We typically think of eating n-6 and n-3 fatty acids in the context of their ratio within a given food. The general goal is to eat a diet that leads to an overall ratio that is below 4:1. The "ideal" goal is to eat a 1:1 ratio of n-6:n-3 fatty acids. We can approach this ratio by eating in the fashion discussed in The DeFlame Diet. Here are lists of foods with Anti-inflammatory and Pro-inflammatory ratios (3-5):


Foods with Anti-Inflammatory Ratios

1:1  Green vegetables

3:1  Fruit

3:1  White potato

4:1  Sweet potato

3-5:1  Grass-fed meat

3:1  Wild game

1:1  Wild-caught fish

2:1  Farmed-raised Salmon

1:3  Flax seeds

1:3  Chia seeds

2:1  Hemp seeds


Foods with Pro-Inflammatory Ratios

5:1 [or worse]  Nuts

5:1 [or worse]  Grain-fed meat

15:1  Grain-fed chicken (white meat)

17:1 Grain-fed chicken (dark meat)

20:1  ALL grains (wheat, rye, oats, rice, etc.)

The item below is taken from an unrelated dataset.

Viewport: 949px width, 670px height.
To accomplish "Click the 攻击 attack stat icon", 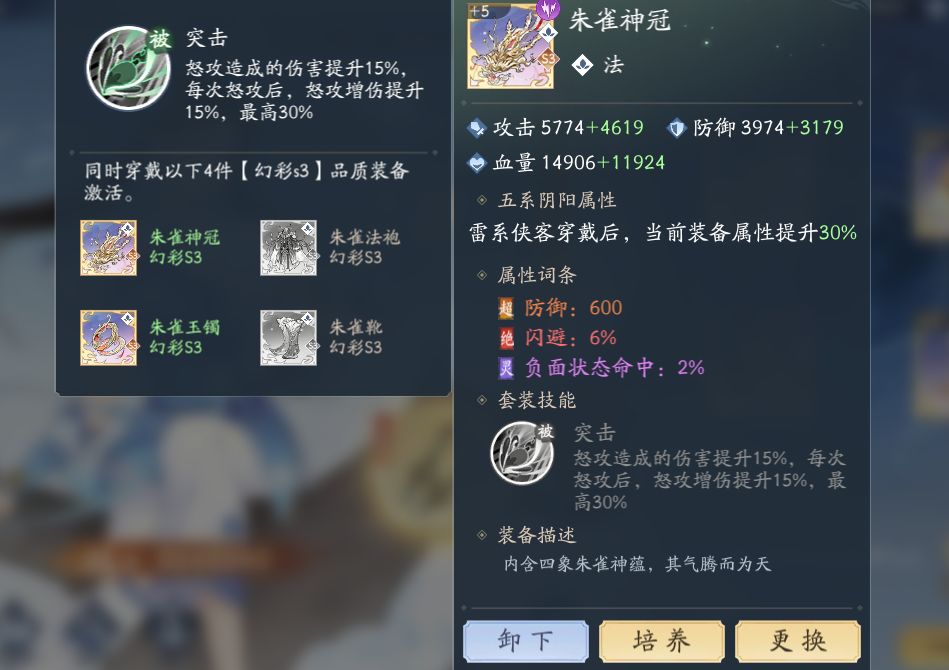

60:1  Potato and corn chips etc.

70:1  n-6 seeds and seed oils 


An examination of the above foods will lead most to realize that it is very difficult to achieve an optimum n-6:n-3 ratio with diet alone. Notice that potato chips, corn chips and similar foods are a total disaster. The seed oils to avoid that have a 70:1 or worse ratio include the oil from corn, sunflower, safflower, and cottonseed. The oil from peanut (a legume) is also worse than 70:1. 

Avoiding omega-6 foods and supplementing the diet with 1-2 grams of EPA-DHA is safe and highly recommended by most.

Fish oil is best taken at the beginning of the meal. There are no known risks or problematic drug interactions when taking n-3 supplements, which is one of the reasons they are so widely recommended. Only those taking powerful blood thinning agents, such as coumadin, may need to worry, as fish oil can further “thin” the blood and potentially lead to vascular problems. Consult with your physician if you are taking coumadin or any other anti-coagulant/blood thinning agents.



1. Foran SE, Flood JG, Lewandrowski KB. Measurement of mercury levels in concentrated over-the-counter fish oil preparations: Is fish oil healthier than fish? Arch Pathol Lab Med 2003; 127:1603-05.

2. Simopoulos AP. The importance of the omega-6/omega-3 fatty acid ratio in cardiovascular disease and other chronic diseases. Exp Biol Med. 2008;233(6):674-88.

3. Hands ES. Nutrients in food. Philadelphia: Lippincott Williams & Wilkins; 2000

4. Enig MG. Know your fats. Silver Spring: Bethesda Press; 2000: p. 123, 142, 280-292

5. Cordain L, Watkins BA, Florant GL, Kehler M, Rogers L, Li Y. Fatty acid analysis of wild ruminant tissues: Evolutionary implications for reducing diet-related chronic disease. Eur J Clin Nutr. 2002; 56:181-191.